Supporting Families with Young Children

Using Existing Services During the Pandemic

By Helen Lee

During this pandemic, families have been dealing with numerous sources of stress–including unemployment, strains on financial resources, and higher levels of anxiety and depression from living in a time of fear and uncertainty. Young children in poverty are much more likely to live in households where the experience of these stressors is chronic and more severe, independent of the COVID pandemic. Children’s developing brains and their future health may be negatively affected by growing up in these conditions.

State program administrators can help parents manage these stressors by strengthening existing services like home visiting and creating new avenues for reaching previously uncontacted families with unmet needs through their pediatric visits. These recommendations are based on the existing evidence of promising strategies, as well as insights from MDRC’s operational and implementation work with programs that serve the nation’s youngest children.

Making the Most of Home Visiting Interventions

Early childhood home visiting programs, including ones evaluated by MDRC that received funding from the federal Maternal, Infant, and Early Childhood Home Visiting (MIECHV) Program, intervene very early—either during a mother’s pregnancy or shortly after a child’s birth—to support positive parenting and family well-being. These programs typically provide three main types of support: direct information and education on child health and development and positive parenting practices; screening and identification of potential needs, risks, and stressors; and connecting families to resources to address identified risks or to achieve a family’s goals.

However, in stressful times, parents may very easily postpone following through on referrals that home visitors or other professionals provide. Some families may not want to open up or be candid about how they are feeling. Others might understand the importance of, for example, engaging with their child every day, but lack the capacity to do so because of other stressors in their lives.

Helping families follow through on their own goals

Behavioral science by MDRC and other researchers shows that engaging in small strategies of change, including relatively simple adjustments such as reframing a problem to make it more addressable, setting realistic goals, and providing reminders, can help gently nudge individuals to follow through on behavioral changes. Not all strategies will work, but one University of Chicago study found that asking parents to set weekly goals for reading with their child, texting them reminders, offering weekly feedback on how they were doing, and providing social rewards (public recognition by communicating success to other parents), made parents in the group that received these behavioral nudges spent 2.5 times more time reading to their child than parents in the control group.

Addressing more serious parental stress and depression

Other issues, such as a parent who is resistant to opening up or getting support for mental health, may require more than behavioral nudges. Cognitive behavioral therapy techniques helped develop one promising model from the platform of early childhood home visits to improve maternal depression. The Moving Beyond Depression program relies on trained mental health counselors who are brought into clients’ homes specifically to help mothers who are suffering from postpartum depression, which has been shown to be effective at reducing depressive symptoms. Supplemental and scaffolded programs, when one provider builds off of the work of another, may be especially important, because early care and education workers face significant rates of burnout and stress from the demanding nature of their work, so turnover of qualified staff remains a problem.
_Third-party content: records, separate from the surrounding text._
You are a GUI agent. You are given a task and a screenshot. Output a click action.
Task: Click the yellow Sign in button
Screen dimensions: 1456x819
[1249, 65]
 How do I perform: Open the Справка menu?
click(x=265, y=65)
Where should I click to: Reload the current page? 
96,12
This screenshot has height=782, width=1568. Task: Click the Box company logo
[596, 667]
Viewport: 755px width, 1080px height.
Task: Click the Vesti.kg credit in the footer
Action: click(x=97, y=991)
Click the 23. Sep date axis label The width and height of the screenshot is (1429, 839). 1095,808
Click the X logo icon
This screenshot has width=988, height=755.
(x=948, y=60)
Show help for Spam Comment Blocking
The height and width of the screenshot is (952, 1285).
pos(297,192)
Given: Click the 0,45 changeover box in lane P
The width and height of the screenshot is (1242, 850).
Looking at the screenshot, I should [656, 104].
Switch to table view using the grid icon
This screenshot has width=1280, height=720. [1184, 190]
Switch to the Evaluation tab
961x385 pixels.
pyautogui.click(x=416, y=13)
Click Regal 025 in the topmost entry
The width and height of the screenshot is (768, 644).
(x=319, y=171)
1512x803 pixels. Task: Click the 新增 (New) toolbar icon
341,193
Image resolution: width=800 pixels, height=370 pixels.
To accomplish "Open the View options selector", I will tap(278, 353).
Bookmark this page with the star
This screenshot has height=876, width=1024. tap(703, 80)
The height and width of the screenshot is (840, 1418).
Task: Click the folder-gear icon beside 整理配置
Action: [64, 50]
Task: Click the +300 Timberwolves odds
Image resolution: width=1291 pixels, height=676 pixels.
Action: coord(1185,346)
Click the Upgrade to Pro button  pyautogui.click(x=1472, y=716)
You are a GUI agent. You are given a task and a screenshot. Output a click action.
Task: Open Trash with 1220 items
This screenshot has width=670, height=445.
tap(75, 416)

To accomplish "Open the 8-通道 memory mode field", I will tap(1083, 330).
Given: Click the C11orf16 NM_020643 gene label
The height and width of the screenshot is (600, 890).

Leveraging pediatric visits to connect families to other services

Outside of social distancing and quarantine requirements caused by the pandemic, one ongoing challenge for home visiting programs is that not all parents are open to having a service provider come into their home. There are, however, existing examples of programs designed to reach new parents and provide services at a place they most often frequent: the pediatrician’s office.

Critical childhood immunizations are still necessary, and COVID has not stopped the need for them, nor is the pandemic keeping children getting sick from colds and flu. Several programs, including HealthySteps, Reach Out and Read, and the Video Interaction Project, use evidence-based approaches that step outside the home and embed supplemental support for parents within the context of the pediatric or family medicine clinic, making connections when parents bring children for check-ups. Reach Out and Read and the Video Interaction Project are designed to promote and enhance early literacy and parent-child interactions. HealthySteps provides broader parenting support, including infant feeding, parent-child attachment, managing child behaviors (for example, tantrums or sleep habits), parental depression, and family needs. The program places child development specialists in medical practices, where they work with primary care providers as part of the child’s care team. While some well-child care visits during COVID have shifted to telehealth platforms, these programs have also used phone-based and digital platforms as well. This offers new ways to reach parents and continue program engagement with them. If these strategies prove successful, they may offer important lessons for other providers trying to ensure they are reaching the families who could most benefit from their services.

Finding ways to better support and connect with families with young children is crucial to reducing the deleterious effects of common stressors, both in current and post-pandemic conditions. Program administrators can investigate pediatric-based platforms as a means of reaching new families and can adapt evidence-based forms of support, like using behavioral science or investing in more specialized approaches. Programs’ extra efforts to reach and engage parents may help families in need survive, and ultimately thrive during this unprecedented time.